= Beginning of Section =

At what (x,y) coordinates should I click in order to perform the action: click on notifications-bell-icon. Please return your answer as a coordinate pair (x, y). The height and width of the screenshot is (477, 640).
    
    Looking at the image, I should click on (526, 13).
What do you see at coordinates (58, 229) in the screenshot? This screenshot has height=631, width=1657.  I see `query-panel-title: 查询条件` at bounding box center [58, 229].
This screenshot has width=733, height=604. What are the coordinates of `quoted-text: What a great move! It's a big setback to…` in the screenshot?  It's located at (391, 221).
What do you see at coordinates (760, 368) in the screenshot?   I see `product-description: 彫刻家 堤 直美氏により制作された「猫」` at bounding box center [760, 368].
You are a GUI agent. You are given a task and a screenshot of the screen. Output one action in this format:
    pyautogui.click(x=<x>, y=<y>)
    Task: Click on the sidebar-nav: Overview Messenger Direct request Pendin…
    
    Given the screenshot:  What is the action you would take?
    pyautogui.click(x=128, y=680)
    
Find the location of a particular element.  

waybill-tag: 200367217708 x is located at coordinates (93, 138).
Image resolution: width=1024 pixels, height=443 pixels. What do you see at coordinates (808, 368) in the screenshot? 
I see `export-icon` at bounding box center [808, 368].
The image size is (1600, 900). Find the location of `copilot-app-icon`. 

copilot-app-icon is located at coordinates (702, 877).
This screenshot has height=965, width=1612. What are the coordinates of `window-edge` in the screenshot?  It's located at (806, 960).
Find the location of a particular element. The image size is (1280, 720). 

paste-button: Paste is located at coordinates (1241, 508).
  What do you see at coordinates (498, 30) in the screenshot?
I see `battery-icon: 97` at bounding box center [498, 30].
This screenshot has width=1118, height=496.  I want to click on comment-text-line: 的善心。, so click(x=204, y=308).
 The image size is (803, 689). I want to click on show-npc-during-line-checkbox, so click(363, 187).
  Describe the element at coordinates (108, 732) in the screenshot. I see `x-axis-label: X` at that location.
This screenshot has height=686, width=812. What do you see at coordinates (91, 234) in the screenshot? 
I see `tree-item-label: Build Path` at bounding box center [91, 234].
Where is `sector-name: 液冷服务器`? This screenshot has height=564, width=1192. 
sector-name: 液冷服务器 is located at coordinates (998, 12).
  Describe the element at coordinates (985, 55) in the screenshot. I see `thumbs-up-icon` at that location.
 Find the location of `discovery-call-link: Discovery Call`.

= End of Section =

Please reproduce all of the records above word for word, keeping every line in its original order.

At what (x,y) coordinates should I click in order to perform the action: click on notifications-bell-icon. Please return your answer as a coordinate pair (x, y). The height and width of the screenshot is (477, 640).
    
    Looking at the image, I should click on (526, 13).
What do you see at coordinates (58, 229) in the screenshot? This screenshot has height=631, width=1657.  I see `query-panel-title: 查询条件` at bounding box center [58, 229].
This screenshot has width=733, height=604. What are the coordinates of `quoted-text: What a great move! It's a big setback to…` in the screenshot?  It's located at (391, 221).
What do you see at coordinates (760, 368) in the screenshot?   I see `product-description: 彫刻家 堤 直美氏により制作された「猫」` at bounding box center [760, 368].
You are a GUI agent. You are given a task and a screenshot of the screen. Output one action in this format:
    pyautogui.click(x=<x>, y=<y>)
    Task: Click on the sidebar-nav: Overview Messenger Direct request Pendin…
    
    Given the screenshot:  What is the action you would take?
    pyautogui.click(x=128, y=680)
    
Find the location of a particular element.  

waybill-tag: 200367217708 x is located at coordinates (93, 138).
Image resolution: width=1024 pixels, height=443 pixels. What do you see at coordinates (808, 368) in the screenshot? 
I see `export-icon` at bounding box center [808, 368].
The image size is (1600, 900). Find the location of `copilot-app-icon`. 

copilot-app-icon is located at coordinates (702, 877).
This screenshot has height=965, width=1612. What are the coordinates of `window-edge` in the screenshot?  It's located at (806, 960).
Find the location of a particular element. The image size is (1280, 720). 

paste-button: Paste is located at coordinates (1241, 508).
  What do you see at coordinates (498, 30) in the screenshot?
I see `battery-icon: 97` at bounding box center [498, 30].
This screenshot has width=1118, height=496.  I want to click on comment-text-line: 的善心。, so click(x=204, y=308).
 The image size is (803, 689). I want to click on show-npc-during-line-checkbox, so click(363, 187).
  Describe the element at coordinates (108, 732) in the screenshot. I see `x-axis-label: X` at that location.
This screenshot has height=686, width=812. What do you see at coordinates (91, 234) in the screenshot? 
I see `tree-item-label: Build Path` at bounding box center [91, 234].
Where is `sector-name: 液冷服务器`? This screenshot has height=564, width=1192. 
sector-name: 液冷服务器 is located at coordinates (998, 12).
  Describe the element at coordinates (985, 55) in the screenshot. I see `thumbs-up-icon` at that location.
 Find the location of `discovery-call-link: Discovery Call`.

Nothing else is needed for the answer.